* Euro recovering from overnight lows
* Sterling eyes BOE economic update
* China industrial production & retail sales also in focus
By Ian Chua
SYDNEY, Aug 13 (Reuters) - The euro nursed only modest losses early on Wednesday, having regained quite a bit of ground as markets got over a closely watched report that showed a slump in German economic sentiment.
The common currency last traded at $1.3369, after coming within a whisker of a nine-month trough of $1.3333. Euro bears emerged after German analyst and investor morale fell sharply as the crisis in Ukraine took a toll.
“The German ZEW expectations survey disappointed yet again after seven consecutive months of below-consensus prints. The miss was the largest this year and continues to suggest further loss of momentum,” analysts at JPMorgan wrote in a note to clients.
Yet, no follow-through selling in New York saw the euro slowly recover and by the end of trade, it was down a mere 0.1 percent on the greenback.
Still, the common currency was among the worst performers in what was another lacklustre session.
It’s partial recovery knocked the dollar index to 81.504 from a near one-week peak of 81.676. Against the yen, the euro fetched 136.75, off a low of 136.37.
With geopolitical risks seemingly pushed to the backseat for now, the market will take its cues from a batch of economic data out of Asia.
Up first, Japan’s second quarter growth data due at 2350 GMT is expected to show the economy shrank for the first time in nearly two years.
Such an outcome could bolster expectations for more stimulus from the Bank of Japan, which has so far maintained an upbeat economic view despite recent soft data.

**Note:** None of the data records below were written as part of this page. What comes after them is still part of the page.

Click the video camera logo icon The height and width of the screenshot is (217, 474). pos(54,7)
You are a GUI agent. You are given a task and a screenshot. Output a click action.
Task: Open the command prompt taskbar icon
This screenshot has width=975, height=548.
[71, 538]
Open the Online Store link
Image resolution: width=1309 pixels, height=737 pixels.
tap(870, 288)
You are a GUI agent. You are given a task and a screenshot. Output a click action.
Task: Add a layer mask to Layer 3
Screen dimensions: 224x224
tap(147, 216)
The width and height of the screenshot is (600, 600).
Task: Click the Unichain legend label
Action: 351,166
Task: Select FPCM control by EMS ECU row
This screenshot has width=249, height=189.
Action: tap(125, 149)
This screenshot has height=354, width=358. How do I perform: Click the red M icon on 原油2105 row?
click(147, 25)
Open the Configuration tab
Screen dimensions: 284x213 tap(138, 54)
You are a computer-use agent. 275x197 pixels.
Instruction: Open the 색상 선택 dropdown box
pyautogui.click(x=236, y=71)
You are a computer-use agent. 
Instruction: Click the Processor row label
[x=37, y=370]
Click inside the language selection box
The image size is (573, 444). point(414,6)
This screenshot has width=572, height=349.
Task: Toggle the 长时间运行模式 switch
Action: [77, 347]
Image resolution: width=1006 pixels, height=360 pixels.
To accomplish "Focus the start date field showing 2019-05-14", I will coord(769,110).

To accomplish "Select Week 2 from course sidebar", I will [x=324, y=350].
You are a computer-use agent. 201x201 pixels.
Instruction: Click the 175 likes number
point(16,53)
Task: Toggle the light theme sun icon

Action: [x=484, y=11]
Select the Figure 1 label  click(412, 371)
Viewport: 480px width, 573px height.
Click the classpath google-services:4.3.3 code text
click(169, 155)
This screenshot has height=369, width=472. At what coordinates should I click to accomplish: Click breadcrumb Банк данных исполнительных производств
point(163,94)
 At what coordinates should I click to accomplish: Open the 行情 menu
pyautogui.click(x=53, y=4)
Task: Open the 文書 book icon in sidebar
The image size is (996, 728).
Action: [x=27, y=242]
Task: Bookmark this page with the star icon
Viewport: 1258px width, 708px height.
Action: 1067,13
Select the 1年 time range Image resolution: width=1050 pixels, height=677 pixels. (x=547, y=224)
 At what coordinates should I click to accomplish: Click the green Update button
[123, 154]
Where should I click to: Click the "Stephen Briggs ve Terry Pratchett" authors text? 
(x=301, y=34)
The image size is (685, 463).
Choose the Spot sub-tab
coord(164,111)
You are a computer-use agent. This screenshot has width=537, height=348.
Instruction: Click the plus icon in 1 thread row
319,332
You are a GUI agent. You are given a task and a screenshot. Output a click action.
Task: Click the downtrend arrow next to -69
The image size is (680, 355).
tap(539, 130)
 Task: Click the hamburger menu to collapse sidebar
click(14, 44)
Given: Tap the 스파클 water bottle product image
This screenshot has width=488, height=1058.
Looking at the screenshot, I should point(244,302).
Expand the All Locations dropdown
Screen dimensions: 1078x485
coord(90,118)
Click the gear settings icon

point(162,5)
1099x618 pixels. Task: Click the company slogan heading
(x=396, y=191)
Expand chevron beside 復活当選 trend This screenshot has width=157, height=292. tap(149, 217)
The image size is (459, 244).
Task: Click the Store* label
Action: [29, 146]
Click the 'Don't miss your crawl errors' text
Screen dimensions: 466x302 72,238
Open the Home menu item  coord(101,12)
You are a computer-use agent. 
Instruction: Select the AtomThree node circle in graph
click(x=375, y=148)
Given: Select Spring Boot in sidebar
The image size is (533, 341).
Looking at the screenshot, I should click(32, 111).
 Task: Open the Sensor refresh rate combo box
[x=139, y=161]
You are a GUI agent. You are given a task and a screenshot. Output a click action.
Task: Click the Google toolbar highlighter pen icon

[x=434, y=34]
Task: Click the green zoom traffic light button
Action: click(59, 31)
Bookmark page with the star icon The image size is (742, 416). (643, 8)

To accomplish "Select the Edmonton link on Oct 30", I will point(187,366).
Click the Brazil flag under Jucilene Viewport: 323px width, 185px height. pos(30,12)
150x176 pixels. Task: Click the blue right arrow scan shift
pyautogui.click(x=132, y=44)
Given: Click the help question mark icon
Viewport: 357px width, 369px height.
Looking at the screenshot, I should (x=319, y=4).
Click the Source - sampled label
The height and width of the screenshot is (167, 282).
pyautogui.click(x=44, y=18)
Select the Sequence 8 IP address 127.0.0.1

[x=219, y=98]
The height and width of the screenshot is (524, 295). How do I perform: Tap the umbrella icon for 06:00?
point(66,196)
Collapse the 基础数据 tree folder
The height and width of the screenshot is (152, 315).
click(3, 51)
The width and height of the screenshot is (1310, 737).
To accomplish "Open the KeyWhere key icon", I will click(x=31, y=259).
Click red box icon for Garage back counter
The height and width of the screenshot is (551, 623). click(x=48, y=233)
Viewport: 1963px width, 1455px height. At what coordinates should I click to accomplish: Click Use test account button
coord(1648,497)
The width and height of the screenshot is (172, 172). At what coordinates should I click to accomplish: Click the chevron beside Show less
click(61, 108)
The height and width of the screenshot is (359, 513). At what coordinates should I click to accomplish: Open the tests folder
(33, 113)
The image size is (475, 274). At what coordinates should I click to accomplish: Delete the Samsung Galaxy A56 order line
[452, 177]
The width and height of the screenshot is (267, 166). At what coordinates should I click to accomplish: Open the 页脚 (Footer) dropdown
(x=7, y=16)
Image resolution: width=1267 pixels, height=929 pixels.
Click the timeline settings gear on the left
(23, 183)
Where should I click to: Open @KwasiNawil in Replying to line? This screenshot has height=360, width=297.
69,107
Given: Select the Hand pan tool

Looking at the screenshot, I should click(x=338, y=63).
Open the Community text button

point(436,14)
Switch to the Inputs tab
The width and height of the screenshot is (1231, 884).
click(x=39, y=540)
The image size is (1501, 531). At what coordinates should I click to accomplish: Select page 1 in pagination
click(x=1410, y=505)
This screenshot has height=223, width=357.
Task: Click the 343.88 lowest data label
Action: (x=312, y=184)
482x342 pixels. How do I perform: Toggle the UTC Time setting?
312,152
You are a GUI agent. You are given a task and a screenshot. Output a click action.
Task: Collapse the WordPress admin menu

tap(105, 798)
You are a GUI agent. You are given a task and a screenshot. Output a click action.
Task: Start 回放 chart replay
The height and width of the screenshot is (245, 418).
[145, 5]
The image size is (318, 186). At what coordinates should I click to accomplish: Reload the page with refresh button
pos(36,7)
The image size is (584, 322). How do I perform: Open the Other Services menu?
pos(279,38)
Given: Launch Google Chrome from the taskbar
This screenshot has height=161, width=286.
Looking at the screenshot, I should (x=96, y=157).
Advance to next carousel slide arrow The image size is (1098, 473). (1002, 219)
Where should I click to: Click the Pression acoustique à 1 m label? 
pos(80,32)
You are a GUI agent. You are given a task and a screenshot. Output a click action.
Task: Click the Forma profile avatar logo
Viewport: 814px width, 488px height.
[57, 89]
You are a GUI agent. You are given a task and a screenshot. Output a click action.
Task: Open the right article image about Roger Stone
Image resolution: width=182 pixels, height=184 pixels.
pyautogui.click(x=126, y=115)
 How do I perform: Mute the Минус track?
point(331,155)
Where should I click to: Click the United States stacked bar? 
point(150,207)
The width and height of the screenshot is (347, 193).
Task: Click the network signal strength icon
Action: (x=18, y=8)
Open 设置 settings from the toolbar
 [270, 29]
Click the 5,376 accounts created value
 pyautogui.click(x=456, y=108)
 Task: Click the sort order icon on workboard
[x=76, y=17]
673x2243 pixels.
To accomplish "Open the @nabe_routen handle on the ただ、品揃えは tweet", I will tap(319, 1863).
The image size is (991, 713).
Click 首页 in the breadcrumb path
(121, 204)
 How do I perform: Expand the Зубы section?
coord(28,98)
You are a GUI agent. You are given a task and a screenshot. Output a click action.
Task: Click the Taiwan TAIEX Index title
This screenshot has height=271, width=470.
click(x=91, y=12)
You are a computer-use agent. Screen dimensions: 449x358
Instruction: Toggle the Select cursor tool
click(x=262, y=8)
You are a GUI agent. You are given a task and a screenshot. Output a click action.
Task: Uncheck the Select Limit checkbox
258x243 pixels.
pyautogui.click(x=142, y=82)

That could weigh on the yen, although currency markets usually pay scant attention to Japanese data.
Later in the day, China’s industrial production and retail sales data will take centre stage.
That will be followed by an update of the Bank of England’s economic forecasts at 0930 GMT, with markets keen to see if there will be any hint of whether interest rates will rise this year.
A more robust recovery and a sharp drop in unemployment have markets betting on a rate rise either late this year or early in 2015.